В конце концов, Юлдашев отстал от матери, найдя ей замену из числа студенток. Вообще за годы работы в Бугуруслане он создал небольшой гарем. Его жена, еврейка, прекрасно все знала и относилась к этому спокойно. В остальном она имела большое влияние на мужа. Она писала за него все бумаги, поскольку Юлдашев по-русски был малограмотен. Лишь однажды под его горячую руку попала машинистка института, он немедленно написал сам приказ о ее увольнении. На этот приказ преподаватели ходили смотреть: в коротком тексте была масса ошибок.

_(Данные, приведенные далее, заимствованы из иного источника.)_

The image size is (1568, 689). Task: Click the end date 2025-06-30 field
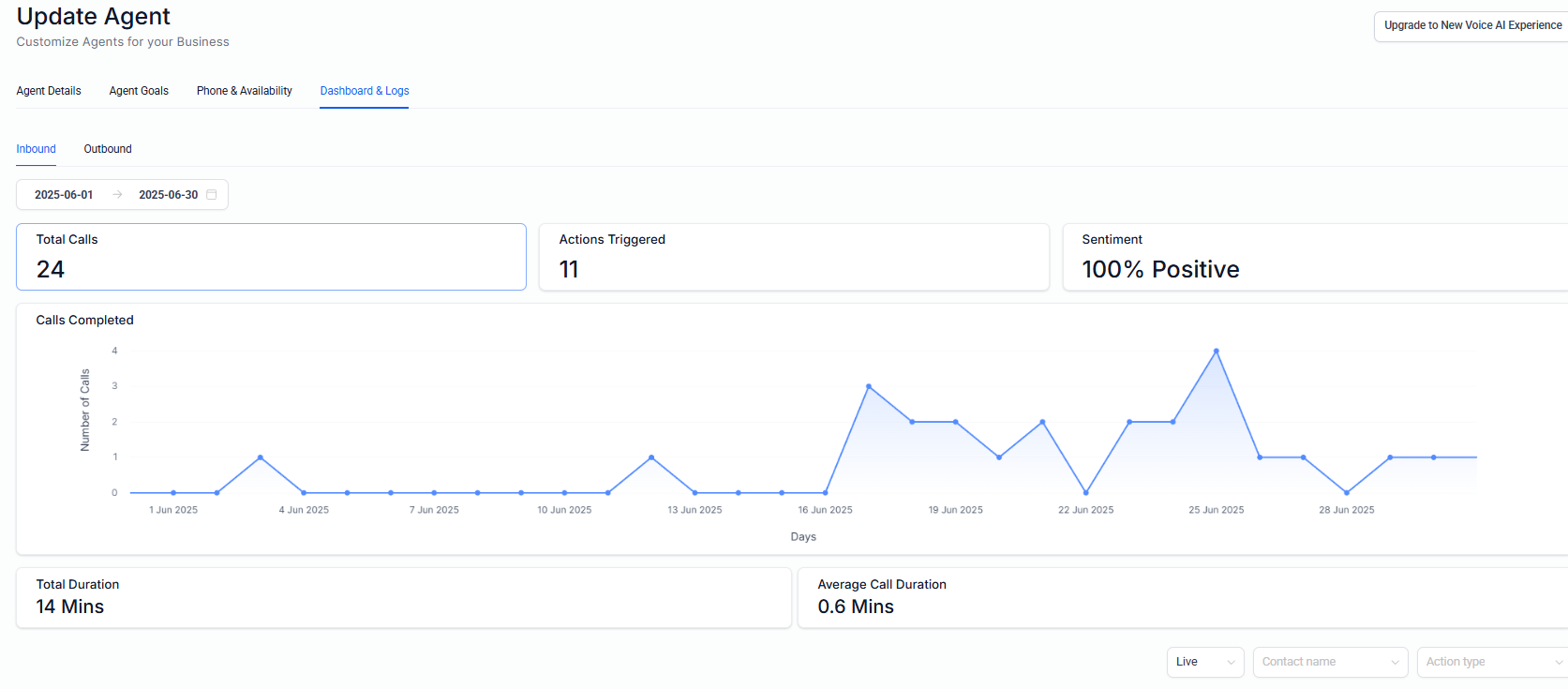pos(168,195)
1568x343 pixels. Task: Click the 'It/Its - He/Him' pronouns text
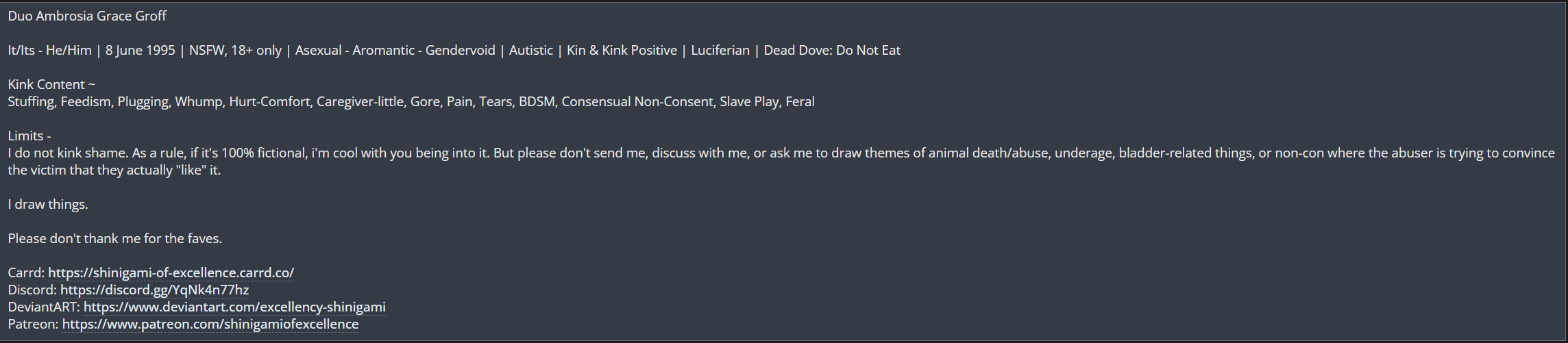(x=49, y=50)
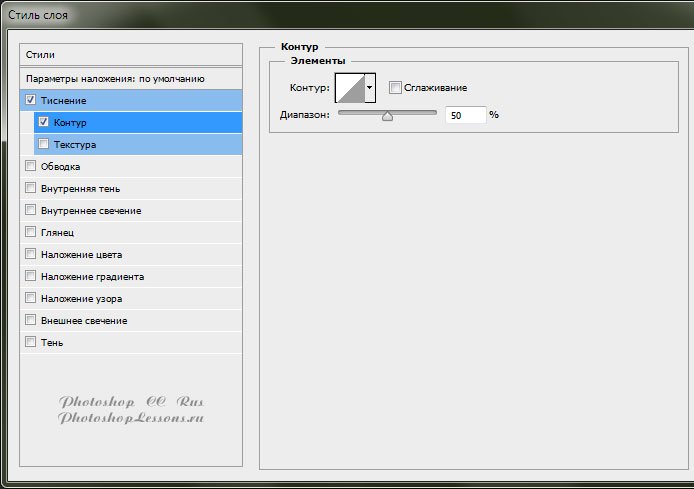This screenshot has width=694, height=489.
Task: Select the Глянец style entry
Action: [57, 233]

Но, надо сказать, Юлдашев заботился о материальном состоянии института, сильно запущенном за первый год войны. Пользуясь орденом и депутатским значком, он выбивал пайки для преподавателей и студентов. Благодаря ему произошло одно облегчение обстоятельств жизни: до Юлдашева студенты и преподаватели постоянно ездили за много километров на разные сельхозработы, а новый директор наладил функционирование подсобного хозяйства института в самом городе. Работали теперь там, а помимо общей барщины преподаватели могли в этом хозяйстве копать и собственные огороды. Но самый большой участок принадлежал Юлдашеву и его жене. Они были единственными, кто сам не работал; если чтонибудь там нужно было сделать, немедленно снимали с занятий студентов.